Die Decken sind sehr hoch im Schloss. Sind die Räume einmal ganz ausgekühlt, muss zwei Tage lang geheizt werden, um sie wieder erträglich zu machen. Kastellanin Pavlikova bewohnt mit ihrer Familie seit Langem eine Dienstwohnung am unteren Schlosshof. „Früher hatte ich Gardinen an den Wänden“, sagt die immer noch jung wirkende Dame und schmunzelt in sich hinein: „Die habe ich dann aus psychologischen Gründen abgenommen.“ Die Fenster seien einfach nicht hundertprozentig dicht, und jeder Lufthauch habe die Stoffbahnen aufgebauscht.

Auf solche schlossgespenstähnlichen Phänomene wird sie wohl in ihrer Villa verzichten können, die sie sich mit ihrem Mann gegenüber vom Schloss gekauft hat und nun ausbaut.

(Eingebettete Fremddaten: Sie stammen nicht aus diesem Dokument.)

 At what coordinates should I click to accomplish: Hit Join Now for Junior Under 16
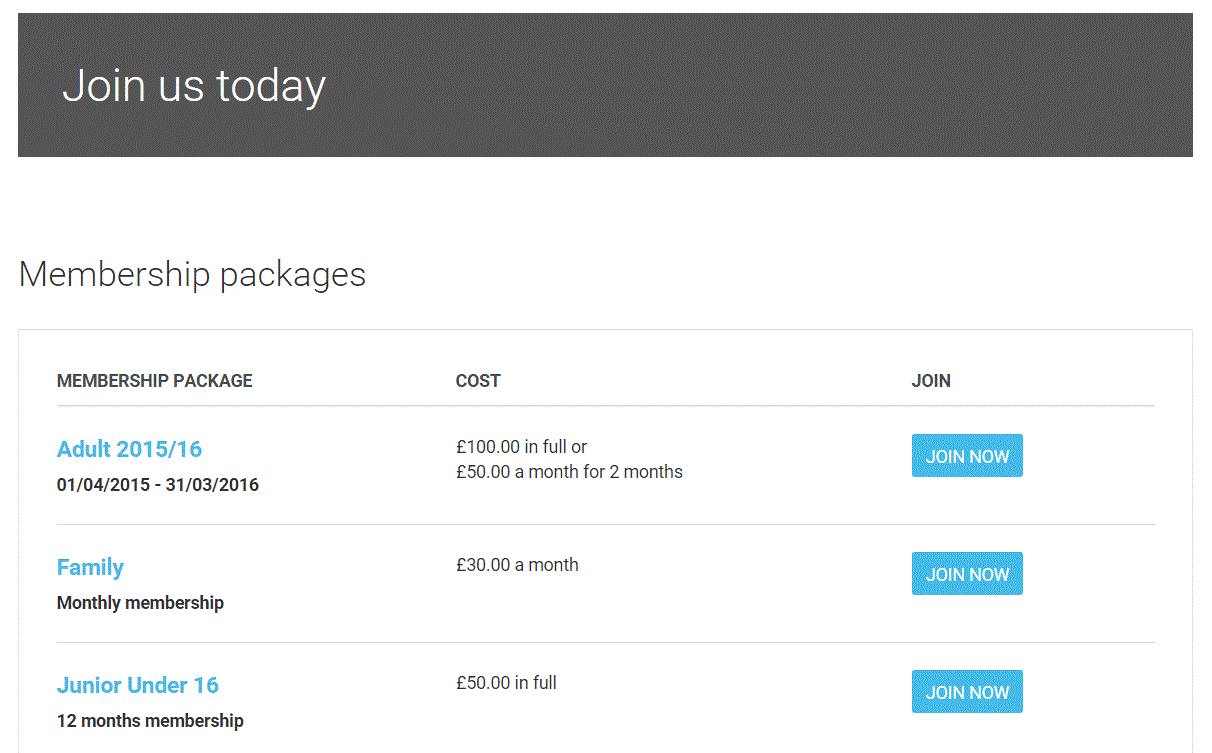[966, 692]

Restauration ist eben auch außerhalb der Arbeitszeit ihre größte Leidenschaft. Vielleicht, so hofft sie, gelingt es ihnen auch einmal, in diesem Haus ein kleines Museum einzurichten.

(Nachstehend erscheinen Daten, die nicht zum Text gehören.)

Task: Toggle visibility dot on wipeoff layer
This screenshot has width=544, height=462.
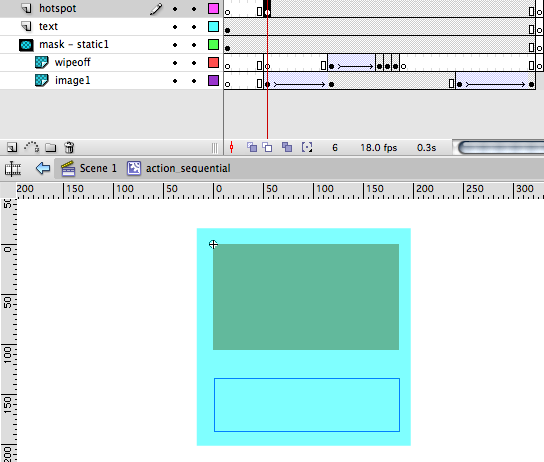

Seit Kurzem sind übrigens für 7 000 Kronen (etwa 255 Euro) in einem eigens dafür hergerichteten Schlosszimmer des Friedländer Herrenhauses Trauungen möglich. Brautpaar und Gäste sollten sich allerdings etwas zum Überziehen mitbringen, der Kamin wird nur manchmal beheizt.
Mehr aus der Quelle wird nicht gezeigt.